Problem to work on:
State, as one number, how many lines in these records hold "breadcrumb".

Input records:
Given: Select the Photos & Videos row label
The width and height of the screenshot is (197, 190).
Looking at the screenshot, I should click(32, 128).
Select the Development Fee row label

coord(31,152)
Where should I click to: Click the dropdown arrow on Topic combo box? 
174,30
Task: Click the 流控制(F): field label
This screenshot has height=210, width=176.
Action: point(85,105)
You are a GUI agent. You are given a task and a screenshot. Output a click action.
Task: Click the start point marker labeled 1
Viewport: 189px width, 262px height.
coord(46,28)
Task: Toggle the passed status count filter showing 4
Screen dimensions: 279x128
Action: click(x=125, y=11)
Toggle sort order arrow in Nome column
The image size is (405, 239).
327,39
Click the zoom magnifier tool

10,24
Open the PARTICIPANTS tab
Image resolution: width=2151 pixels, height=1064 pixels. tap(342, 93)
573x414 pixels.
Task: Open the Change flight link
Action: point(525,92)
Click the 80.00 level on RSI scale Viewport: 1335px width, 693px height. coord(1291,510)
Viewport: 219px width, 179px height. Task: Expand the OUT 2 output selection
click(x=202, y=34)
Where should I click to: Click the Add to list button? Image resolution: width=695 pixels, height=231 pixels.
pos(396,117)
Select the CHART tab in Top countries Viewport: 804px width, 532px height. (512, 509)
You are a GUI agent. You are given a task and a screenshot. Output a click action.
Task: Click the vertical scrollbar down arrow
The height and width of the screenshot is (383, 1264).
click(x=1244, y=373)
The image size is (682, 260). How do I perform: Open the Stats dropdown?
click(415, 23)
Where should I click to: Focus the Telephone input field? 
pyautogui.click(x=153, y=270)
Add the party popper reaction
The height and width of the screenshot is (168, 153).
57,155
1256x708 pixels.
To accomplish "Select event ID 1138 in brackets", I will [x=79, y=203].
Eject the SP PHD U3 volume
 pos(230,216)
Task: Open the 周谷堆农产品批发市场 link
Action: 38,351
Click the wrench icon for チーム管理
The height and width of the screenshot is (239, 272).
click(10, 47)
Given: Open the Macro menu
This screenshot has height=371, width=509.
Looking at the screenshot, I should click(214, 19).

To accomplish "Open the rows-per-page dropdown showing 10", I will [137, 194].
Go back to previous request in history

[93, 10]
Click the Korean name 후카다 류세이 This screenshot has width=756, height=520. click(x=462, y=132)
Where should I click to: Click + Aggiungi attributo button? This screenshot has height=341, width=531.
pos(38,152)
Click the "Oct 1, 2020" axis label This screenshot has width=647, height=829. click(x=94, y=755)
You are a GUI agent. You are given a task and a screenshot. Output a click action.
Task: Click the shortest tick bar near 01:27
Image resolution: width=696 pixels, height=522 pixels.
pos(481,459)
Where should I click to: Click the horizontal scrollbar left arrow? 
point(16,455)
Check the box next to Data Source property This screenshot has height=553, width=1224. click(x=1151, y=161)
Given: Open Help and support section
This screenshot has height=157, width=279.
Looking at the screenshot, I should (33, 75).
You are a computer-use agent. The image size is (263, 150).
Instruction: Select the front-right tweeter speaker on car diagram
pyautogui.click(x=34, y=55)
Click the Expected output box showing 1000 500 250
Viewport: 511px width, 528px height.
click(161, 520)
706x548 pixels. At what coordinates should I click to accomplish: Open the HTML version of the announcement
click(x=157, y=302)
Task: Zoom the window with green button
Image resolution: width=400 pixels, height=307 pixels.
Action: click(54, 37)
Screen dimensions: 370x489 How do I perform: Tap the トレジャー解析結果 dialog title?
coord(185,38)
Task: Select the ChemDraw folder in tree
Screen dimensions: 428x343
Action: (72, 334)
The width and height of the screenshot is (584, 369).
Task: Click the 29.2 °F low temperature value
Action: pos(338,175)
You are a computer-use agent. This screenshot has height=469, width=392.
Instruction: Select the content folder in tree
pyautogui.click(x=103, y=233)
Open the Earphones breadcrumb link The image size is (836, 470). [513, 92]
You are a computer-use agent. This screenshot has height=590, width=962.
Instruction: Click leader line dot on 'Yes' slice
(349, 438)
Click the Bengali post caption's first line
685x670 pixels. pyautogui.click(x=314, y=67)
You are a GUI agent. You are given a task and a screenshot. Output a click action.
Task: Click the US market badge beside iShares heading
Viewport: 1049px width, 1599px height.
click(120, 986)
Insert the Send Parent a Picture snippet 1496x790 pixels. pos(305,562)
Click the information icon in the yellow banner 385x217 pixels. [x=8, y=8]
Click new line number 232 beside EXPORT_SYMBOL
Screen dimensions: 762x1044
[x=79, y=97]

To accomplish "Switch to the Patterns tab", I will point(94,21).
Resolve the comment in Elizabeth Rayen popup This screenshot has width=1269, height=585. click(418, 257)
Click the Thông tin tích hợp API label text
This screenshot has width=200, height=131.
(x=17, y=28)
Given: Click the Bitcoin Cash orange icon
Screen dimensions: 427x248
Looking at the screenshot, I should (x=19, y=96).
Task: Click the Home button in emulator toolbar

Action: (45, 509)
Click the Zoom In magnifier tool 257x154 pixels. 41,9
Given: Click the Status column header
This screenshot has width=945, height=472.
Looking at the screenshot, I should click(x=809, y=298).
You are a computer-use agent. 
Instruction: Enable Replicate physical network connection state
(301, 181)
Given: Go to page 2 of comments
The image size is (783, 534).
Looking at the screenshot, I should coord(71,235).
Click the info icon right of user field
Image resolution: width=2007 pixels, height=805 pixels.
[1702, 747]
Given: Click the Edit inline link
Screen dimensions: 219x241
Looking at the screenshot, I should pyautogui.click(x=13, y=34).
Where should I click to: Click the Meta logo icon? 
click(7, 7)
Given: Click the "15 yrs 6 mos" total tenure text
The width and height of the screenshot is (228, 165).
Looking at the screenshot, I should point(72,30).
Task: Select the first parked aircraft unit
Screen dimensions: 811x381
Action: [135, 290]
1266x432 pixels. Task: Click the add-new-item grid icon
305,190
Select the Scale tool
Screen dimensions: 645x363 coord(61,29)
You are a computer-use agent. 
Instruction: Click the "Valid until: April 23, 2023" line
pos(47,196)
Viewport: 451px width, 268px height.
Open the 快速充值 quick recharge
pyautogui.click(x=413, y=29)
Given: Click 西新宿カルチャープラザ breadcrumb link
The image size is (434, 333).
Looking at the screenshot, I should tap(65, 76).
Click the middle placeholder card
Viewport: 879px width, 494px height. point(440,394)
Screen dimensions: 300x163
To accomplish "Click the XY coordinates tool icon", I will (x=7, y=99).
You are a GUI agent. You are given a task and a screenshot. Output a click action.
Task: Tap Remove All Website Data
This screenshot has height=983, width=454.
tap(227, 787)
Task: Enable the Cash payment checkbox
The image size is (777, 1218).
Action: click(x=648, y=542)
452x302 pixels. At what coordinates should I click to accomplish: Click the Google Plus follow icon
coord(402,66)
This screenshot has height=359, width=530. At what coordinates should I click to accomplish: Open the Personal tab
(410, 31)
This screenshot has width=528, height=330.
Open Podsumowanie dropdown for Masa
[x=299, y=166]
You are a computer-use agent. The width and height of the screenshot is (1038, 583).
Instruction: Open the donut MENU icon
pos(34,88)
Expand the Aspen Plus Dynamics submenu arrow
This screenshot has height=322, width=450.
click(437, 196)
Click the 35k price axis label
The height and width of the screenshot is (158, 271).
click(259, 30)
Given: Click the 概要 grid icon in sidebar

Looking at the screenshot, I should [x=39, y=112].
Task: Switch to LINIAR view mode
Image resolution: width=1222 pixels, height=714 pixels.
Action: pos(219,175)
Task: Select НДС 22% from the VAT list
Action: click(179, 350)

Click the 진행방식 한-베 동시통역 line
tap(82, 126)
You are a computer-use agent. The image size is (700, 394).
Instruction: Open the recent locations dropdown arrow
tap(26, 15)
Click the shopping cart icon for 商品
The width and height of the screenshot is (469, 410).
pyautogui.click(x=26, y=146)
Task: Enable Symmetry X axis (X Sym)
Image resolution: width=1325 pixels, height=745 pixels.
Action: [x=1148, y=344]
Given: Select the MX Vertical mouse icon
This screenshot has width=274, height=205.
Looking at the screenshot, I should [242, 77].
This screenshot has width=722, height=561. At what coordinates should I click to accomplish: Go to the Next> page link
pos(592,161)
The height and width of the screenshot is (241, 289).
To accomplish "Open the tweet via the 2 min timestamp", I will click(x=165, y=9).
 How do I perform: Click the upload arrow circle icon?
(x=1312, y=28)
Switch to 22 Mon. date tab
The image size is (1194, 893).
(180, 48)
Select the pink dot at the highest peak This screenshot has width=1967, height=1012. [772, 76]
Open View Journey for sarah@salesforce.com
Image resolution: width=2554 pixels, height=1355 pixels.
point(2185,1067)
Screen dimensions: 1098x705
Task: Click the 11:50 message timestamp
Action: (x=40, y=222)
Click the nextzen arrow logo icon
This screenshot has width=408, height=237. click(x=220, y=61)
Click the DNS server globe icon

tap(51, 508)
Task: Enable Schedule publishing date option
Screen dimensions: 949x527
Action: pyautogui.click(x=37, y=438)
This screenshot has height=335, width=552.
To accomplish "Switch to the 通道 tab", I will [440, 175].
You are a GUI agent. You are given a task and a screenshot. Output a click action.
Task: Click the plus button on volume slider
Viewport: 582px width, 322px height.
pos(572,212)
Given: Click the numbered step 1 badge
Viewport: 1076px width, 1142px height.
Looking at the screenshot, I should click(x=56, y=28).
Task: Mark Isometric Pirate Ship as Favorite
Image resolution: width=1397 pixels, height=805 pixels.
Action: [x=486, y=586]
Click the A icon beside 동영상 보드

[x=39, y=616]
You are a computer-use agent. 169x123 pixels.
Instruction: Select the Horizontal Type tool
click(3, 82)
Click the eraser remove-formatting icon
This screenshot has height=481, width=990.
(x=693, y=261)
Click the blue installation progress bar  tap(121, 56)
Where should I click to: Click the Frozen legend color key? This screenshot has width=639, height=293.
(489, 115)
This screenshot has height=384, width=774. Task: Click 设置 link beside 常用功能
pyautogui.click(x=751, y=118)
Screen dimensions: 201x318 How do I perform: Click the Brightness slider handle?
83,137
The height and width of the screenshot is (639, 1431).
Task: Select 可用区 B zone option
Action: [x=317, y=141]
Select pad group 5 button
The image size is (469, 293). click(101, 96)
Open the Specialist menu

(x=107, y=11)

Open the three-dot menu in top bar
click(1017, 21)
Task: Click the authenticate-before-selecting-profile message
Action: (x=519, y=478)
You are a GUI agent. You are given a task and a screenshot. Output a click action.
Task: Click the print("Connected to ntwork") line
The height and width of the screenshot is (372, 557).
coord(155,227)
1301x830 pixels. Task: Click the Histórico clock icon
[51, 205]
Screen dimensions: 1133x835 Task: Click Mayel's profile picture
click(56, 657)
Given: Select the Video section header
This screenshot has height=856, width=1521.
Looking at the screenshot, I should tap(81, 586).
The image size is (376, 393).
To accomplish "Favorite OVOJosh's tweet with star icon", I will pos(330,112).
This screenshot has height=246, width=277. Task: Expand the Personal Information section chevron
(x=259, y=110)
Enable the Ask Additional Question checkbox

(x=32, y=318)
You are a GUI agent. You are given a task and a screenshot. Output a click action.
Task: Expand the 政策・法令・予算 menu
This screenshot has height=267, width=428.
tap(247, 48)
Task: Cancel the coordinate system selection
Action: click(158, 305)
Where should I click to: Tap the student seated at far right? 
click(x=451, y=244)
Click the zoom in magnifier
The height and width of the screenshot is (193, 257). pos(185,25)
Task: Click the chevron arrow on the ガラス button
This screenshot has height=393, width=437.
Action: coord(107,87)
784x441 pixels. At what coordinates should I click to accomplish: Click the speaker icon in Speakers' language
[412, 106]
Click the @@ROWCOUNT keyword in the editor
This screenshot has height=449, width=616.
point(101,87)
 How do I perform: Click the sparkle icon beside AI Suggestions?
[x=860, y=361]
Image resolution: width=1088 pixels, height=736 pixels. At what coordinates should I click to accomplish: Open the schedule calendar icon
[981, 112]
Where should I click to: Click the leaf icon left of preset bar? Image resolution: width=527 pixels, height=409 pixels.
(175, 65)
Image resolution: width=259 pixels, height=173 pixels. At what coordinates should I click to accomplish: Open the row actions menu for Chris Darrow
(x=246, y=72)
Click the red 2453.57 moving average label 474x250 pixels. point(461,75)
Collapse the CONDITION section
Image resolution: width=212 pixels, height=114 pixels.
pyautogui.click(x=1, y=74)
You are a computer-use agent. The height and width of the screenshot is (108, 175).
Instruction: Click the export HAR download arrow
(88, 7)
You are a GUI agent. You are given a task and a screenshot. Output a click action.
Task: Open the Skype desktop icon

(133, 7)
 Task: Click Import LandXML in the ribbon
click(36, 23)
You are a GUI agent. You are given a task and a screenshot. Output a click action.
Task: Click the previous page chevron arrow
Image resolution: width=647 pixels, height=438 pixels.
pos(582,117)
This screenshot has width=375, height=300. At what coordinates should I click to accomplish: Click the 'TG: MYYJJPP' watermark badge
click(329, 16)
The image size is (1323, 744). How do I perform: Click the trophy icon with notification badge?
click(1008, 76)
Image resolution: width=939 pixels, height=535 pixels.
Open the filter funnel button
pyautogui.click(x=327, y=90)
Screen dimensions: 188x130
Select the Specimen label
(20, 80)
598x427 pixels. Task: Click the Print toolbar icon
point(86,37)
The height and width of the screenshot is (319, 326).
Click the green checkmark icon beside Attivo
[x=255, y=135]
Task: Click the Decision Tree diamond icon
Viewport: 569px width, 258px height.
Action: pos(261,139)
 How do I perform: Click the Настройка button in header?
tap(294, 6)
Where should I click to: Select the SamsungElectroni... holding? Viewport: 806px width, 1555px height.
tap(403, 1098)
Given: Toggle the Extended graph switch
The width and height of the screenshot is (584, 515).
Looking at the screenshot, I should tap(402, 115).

Task response:
2